[Saved entries]
==================================================
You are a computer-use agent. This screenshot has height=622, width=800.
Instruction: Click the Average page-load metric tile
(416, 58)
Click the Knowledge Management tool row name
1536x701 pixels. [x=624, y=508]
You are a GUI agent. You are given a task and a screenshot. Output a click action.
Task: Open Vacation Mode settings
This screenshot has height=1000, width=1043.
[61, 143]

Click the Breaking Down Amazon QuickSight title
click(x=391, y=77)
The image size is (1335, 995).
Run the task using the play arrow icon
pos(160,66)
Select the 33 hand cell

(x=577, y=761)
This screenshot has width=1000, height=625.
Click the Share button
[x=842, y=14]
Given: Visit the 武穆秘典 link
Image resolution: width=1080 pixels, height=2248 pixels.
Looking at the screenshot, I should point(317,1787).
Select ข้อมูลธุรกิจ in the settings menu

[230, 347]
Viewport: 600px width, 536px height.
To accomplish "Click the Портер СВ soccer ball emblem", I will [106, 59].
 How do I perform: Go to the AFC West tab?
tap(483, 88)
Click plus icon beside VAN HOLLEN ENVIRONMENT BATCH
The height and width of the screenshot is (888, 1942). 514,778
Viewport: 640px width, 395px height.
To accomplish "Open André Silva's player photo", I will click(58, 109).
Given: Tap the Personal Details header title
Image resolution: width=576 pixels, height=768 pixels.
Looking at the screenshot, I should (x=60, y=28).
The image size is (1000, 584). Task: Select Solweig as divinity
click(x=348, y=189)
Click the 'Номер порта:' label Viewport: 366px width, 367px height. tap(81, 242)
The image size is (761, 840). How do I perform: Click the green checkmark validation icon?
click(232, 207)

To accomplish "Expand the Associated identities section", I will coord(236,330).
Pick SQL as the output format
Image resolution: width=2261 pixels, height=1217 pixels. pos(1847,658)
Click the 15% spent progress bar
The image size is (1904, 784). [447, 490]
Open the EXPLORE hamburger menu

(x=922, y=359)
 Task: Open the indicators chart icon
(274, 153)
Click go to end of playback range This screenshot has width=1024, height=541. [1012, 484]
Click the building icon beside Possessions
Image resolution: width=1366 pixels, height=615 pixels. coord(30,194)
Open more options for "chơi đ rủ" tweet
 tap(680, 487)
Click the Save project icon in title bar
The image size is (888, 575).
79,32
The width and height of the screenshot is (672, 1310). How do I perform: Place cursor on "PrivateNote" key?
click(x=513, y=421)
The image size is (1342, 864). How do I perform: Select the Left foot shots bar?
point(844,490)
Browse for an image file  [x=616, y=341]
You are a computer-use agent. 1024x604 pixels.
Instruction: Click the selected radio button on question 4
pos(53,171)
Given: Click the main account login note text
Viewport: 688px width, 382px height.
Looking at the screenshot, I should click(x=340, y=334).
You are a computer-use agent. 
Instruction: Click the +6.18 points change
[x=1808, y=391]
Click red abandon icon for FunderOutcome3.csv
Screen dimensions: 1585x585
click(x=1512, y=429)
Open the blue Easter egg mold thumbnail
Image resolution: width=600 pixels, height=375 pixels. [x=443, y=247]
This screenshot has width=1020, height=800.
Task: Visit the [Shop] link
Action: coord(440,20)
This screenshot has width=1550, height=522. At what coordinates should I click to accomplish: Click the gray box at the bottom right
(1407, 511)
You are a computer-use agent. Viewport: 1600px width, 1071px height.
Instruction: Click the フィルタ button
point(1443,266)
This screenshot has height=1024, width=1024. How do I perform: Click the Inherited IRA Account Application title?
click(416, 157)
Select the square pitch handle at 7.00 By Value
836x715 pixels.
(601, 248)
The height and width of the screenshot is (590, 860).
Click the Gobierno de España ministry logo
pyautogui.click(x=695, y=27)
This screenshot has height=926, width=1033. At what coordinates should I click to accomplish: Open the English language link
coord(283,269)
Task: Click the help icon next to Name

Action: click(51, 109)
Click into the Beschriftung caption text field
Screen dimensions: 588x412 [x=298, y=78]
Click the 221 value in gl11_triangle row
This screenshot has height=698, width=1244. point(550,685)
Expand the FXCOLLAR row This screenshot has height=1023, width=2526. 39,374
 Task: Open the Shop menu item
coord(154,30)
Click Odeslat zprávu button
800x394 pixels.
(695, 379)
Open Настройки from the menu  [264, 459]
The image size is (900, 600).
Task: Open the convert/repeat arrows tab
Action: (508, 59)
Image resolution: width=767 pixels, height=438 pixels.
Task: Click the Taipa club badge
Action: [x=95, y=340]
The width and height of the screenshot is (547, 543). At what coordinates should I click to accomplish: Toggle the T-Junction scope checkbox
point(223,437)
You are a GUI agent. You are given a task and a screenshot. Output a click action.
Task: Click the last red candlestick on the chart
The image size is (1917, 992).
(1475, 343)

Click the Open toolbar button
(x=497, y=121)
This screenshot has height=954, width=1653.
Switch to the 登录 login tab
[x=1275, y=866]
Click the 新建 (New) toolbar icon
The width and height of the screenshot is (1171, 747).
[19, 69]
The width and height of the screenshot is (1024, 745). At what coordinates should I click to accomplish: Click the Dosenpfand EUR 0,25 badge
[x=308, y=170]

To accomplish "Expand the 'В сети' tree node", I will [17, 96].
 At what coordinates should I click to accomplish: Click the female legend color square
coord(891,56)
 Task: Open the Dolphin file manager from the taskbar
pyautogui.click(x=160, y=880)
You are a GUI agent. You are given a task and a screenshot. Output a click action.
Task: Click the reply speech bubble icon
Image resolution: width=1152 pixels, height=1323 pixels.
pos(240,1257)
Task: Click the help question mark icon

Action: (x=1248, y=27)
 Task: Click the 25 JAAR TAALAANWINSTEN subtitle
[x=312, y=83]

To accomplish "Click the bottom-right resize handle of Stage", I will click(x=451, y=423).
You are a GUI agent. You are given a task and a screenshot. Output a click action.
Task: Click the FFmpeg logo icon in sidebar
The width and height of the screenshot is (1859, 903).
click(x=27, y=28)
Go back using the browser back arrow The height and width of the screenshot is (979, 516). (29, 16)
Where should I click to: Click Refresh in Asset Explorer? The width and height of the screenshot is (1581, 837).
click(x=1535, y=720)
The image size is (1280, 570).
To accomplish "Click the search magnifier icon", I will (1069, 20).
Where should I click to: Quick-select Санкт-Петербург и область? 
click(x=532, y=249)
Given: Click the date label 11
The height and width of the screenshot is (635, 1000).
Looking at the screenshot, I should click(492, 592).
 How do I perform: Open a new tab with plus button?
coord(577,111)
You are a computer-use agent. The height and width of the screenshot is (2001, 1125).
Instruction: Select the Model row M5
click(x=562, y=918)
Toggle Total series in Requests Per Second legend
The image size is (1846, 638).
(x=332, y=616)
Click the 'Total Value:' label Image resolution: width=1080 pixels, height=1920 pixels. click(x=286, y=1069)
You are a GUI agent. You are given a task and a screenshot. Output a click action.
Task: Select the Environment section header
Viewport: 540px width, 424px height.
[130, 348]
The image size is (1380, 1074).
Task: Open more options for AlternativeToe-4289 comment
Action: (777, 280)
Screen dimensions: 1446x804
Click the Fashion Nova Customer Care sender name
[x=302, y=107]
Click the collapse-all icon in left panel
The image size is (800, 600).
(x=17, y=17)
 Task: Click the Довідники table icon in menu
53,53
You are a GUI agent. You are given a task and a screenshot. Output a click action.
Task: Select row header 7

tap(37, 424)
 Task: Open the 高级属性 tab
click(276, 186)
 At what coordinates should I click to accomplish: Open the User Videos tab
==================================================
◆ **What the exercise asks**
Search the entries for the word "label" and copy every line that has it.

◆ **Response to the task**
Click the 'Номер порта:' label Viewport: 366px width, 367px height. tap(81, 242)
Given: Click the date label 11
Click the 'Total Value:' label Image resolution: width=1080 pixels, height=1920 pixels. click(x=286, y=1069)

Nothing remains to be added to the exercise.